Conflict-of-interest statement: In compliance with the ICMJE uniform disclosure form, all authors declare the following: Payment/services info: All authors have declared that no financial support was received from any organization for the submitted work. Financial relationships: All authors have declared that they have no financial relationships at present or within the previous three years with any organizations that might have an interest in the submitted work. Other relationships: All authors have declared that there are no other relationships or activities that could appear to have influenced the submitted work.
Corresponding author: Nguyen-Khoi Le, PhD, Department of Surgery, Faculty of Medicine, Pham Ngoc Thach University of Medicine, 2 Duong Quang Trung Street, Ward 12, District 10, Ho Chi Minh City 07000, Viet Nam.
tg_lenguyenkhoi@pnt.edu.vn
Received: August 25, 2025
Revised: September 21, 2025
Accepted: December 18, 2025
Published online: September 20, 2026
Processing time: 321 Days and 7.4 Hours
Trauma is a leading global cause of death and disability, with nearly 90% of fatalities occurring in low- and middle-income countries (LMICs), where prehospital care, infrastructure, and trained personnel are limited. This narrative review synthesizes literature (2019-2025) on the initial management of adult polytrauma, and explores strategies to adapt global guidelines in resource-constrained settings. Contemporary frameworks such as advanced trauma life support (ATLS) and World Health Organization essential trauma care emphasize context-sensitive sequencing, permissive hypotension, balanced transfusion, damage-control surgery, and integration of point-of-care ultrasound. Adjuncts including tranexamic acid, viscoelastic-guided transfusion, prehospital whole blood, and selective aortic balloon occlusion offer incremental survival benefits. However, widespread barriers-training deficits, blood bank shortages, lack of imaging, and absent trauma registries-impede implementation. Emerging models demonstrate that scalable solutions such as primary trauma care courses, phased ATLS rollouts, hybrid emergency rooms, and tablet-based registries can reduce mortality and referral delays without requiring wholesale adoption of high-income systems. Meaningful progress requires adapting evidence-based guidelines to local realities, supported by investments in education, diagnostics, transfusion logistics, and national surveillance. Future work should quantify cost-effectiveness and refine context-specific frameworks to close the outcome gap in LMICs.

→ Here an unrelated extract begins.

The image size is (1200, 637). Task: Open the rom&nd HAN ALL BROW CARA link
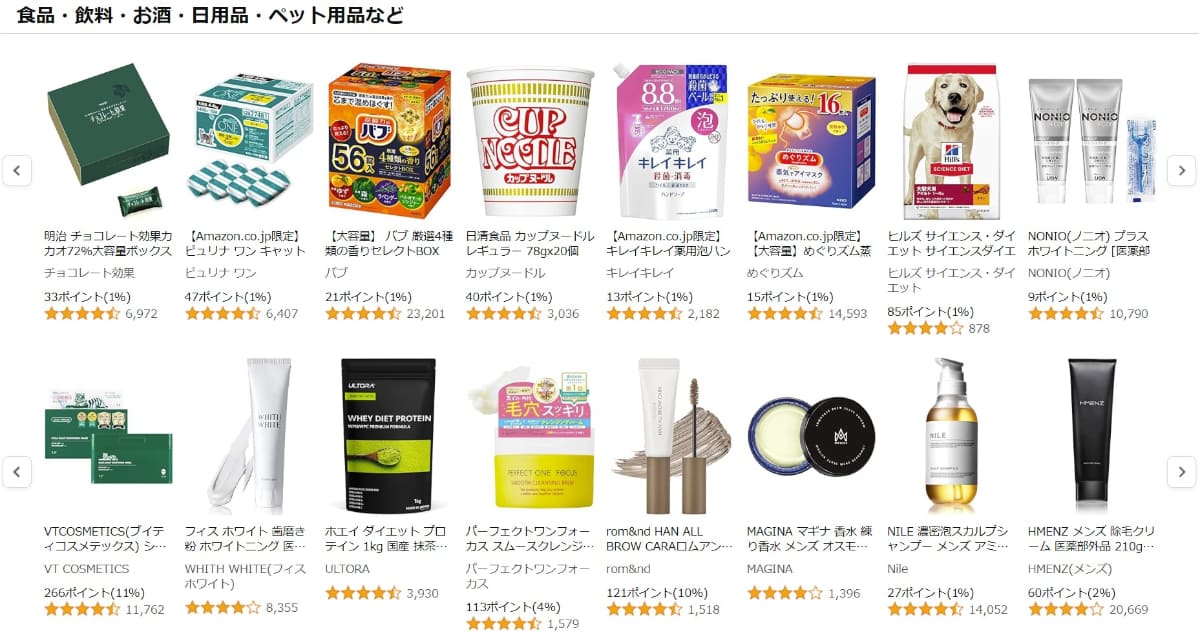coord(670,538)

Core Tip: This narrative review synthesizes updated global guidelines on early polytrauma management and explores practical, scalable strategies for adapting these recommendations to low- and middle-income countries (LMICs). By integrating context-sensitive clinical priorities-such as circulation-airway-breathing sequencing in exsanguination, permissive hypotension, balanced transfusion, damage-control surgery, and point-of-care diagnostics-with phased system reforms in training, referral networks, and trauma registries, LMICs can significantly improve survival without requiring wholesale replication of high-income trauma models.